Training in nature is an important aspect of 'extra practice' for me - outside of the standard work in the dojo. Initially in my youth it was simply to be in a nice environment and for the fresh air. Later, I started learning from practicing on different surfaces, rocks, sand, inclines, declines, etc... While these advantages of training outside still apply, I acquired much more important gains from this practice. That is, to see how small and insignificant I am in comparison to nature; furthermore, to attempt to expand my energy into the environment.

Indeed, power can be expressed much-much easier in a confined place, and the bigger the space gets, this becomes more of a challenge. This is why it is harder to express power in say, the Nippon Budokan, than it is in your dojo. In this regard, being in nature is the ultimate test as it far transcends any human-made gymnasium.


November 18th, 2020... 27 years after my first 'Japan park training experience'.
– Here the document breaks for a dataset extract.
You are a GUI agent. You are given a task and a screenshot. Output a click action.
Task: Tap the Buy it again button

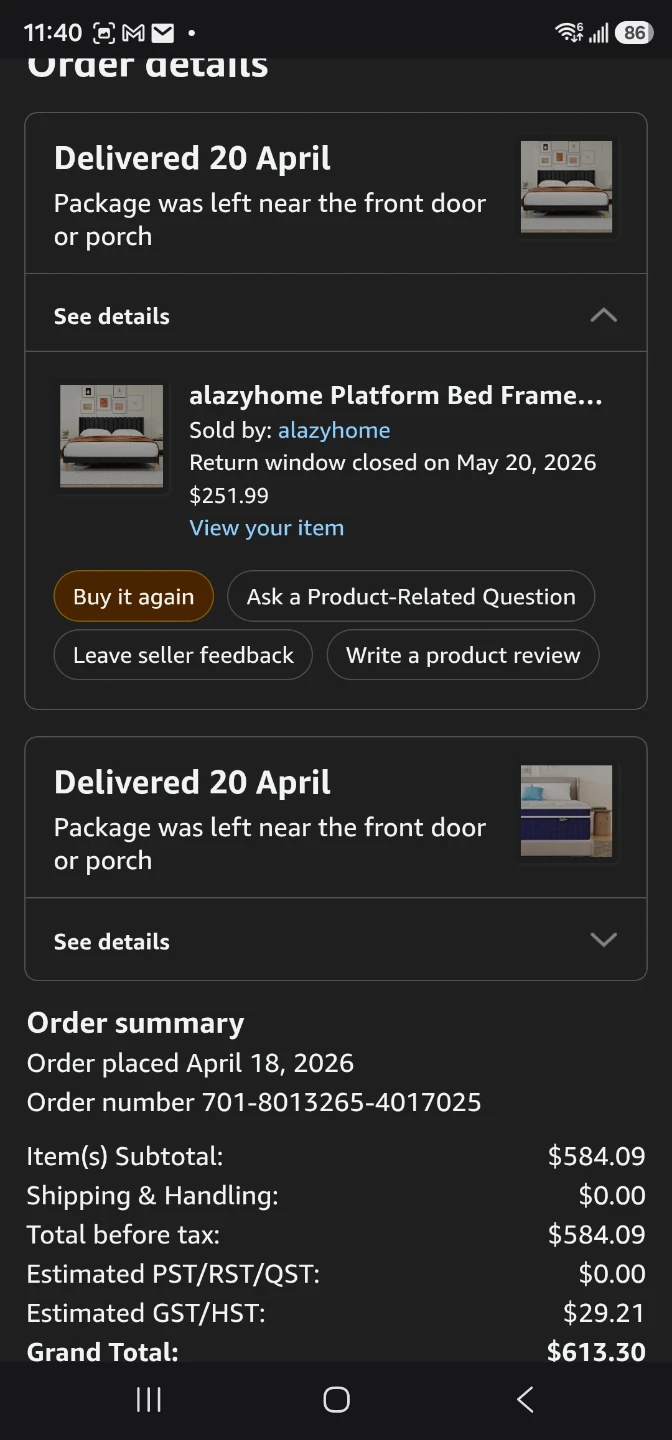[134, 597]
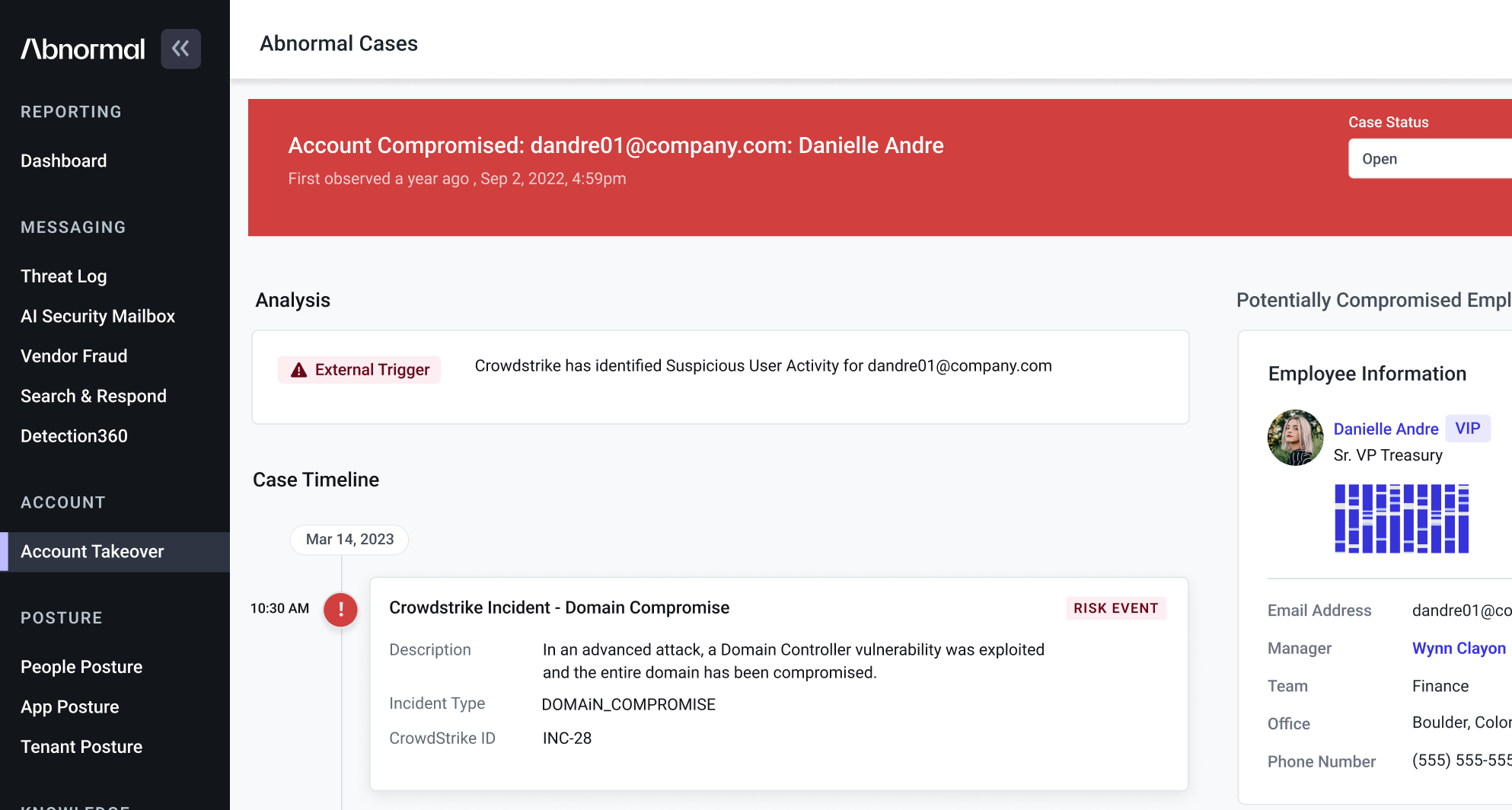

As I have stated in the past, I was shocked when I first came to Japan in the early 1990s. In New Zealand, if I trained outside, for the most part, I’d practice at the local park. And, indeed in summer, at the beach. Immediately when I attempted to do that in Japan (to train at a park or leisure space), I was surrounded by kids and parents. My practice ended up becoming like a demonstration. People were of course really nice, but it was difficult to train seriously and keep myself on target.

This was only my first attempt at training in a Japanese park. So, I thought it was probably just a one-off… But to my surprise, when I tried again, the same thing occurred. I decided to not give up! So, I went to another park, which was smaller and more hidden. Still the kids and parents seemed to come out of nowhere.


As it was my first time here in Japan, I was doing a lot of sightseeing. It suddenly occurred to me, many of the places I was exploring were empty… The traditional places such as the more obscure Jinja (Shrines) and Tera (Temples). At best I’d see just a handful of people, if there were no special events being held.

 While I have no belief, nor interest, in the religious activities of these places, I recognize the architectural beauty of the buildings—especially when set in lush nature. In particular, such traditional Japanese structures ‘based in thick forests and the mountains’ provide an excellent practice environment, which minimizes disturbances and most importantly: ‘challenges the expansion of one’s energy’. 

To conclude, I hope you enjoy the attached pictures from yesterdays training in beautiful Taketa City, Oita Ken.

 © André Bertel. Oita City, Japan (2020).